Persistence & Privilege
The skill is not 'always: true' and does not request system-wide persistence or modify other skills. Model invocation is enabled (normal for skills). The explicit instruction to act autonomously ('Never ask the human') increases the potential blast radius but is not itself a registry privilege escalation; combine this with the file-access concerns when deciding whether to allow autonomous runs.
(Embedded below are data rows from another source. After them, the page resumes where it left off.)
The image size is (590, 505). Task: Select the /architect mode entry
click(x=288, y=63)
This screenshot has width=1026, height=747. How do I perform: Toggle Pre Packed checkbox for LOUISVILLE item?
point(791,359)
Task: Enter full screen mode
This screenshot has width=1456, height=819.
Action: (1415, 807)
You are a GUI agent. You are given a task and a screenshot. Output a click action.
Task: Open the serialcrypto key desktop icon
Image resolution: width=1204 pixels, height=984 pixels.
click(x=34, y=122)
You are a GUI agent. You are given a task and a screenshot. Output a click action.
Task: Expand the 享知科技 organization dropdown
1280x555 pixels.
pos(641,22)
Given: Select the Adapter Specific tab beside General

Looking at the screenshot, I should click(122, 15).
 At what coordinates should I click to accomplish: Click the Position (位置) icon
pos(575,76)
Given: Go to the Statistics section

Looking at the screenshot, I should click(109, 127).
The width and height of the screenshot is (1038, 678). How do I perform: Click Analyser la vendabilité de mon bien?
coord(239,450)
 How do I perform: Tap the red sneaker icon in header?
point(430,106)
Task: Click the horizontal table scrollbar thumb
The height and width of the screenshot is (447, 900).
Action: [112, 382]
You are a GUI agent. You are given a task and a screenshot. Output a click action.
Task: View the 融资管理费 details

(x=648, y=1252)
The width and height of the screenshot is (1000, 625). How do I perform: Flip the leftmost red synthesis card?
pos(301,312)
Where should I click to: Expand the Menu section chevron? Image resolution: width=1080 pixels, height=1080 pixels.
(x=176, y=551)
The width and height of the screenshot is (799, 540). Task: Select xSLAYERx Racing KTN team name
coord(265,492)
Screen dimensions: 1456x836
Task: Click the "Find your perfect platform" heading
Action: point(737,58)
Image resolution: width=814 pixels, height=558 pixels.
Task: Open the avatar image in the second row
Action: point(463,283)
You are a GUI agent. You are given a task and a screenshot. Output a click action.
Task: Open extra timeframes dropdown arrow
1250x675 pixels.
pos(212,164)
What to consider before installing
This skill is an instruction-only health inspector that will autonomously run local scripts and read many files under your OpenClaw installation (logs, cron, identity, models, openclaw.json, workspace files). That behavior is consistent with a deep health check, but (1) the registry metadata does not fully declare those config paths, and (2) the skill explicitly tells the agent to act without asking you. Before installing or enabling autonomous use: - Verify the skill's source/owner and prefer installing only from a trusted registry or repository. The published metadata shows an unknown source. - Inspect the referenced docs and scripts (setup.md, data_collect.md, check_*.md, openclaw_knowledge.md) to confirm exactly what will be executed and what files will be read. Because this is instruction-only, those documents are the only place containing operational details. - If you have secrets or production systems under $OPENCLAW_HOME, run this skill first in a sandbox/non-production copy of OPENCLAW_HOME or set OPENCLAW_HOME to a safe test folder. - Consider disabling autonomous invocation (or require explicit user confirmation) so the agent cannot run the full collection without your approval. - Monitor outputs for accidental secret exposure (credential strings, tokens, private keys) and rotate any credentials if sensitive data is exposed during a test run. Given the metadata discrepancies and breadth of file access, proceed only after you review the detailed collection/check files or test in an isolated environment.

Like a lobster shell, security has layers — review code before you run it.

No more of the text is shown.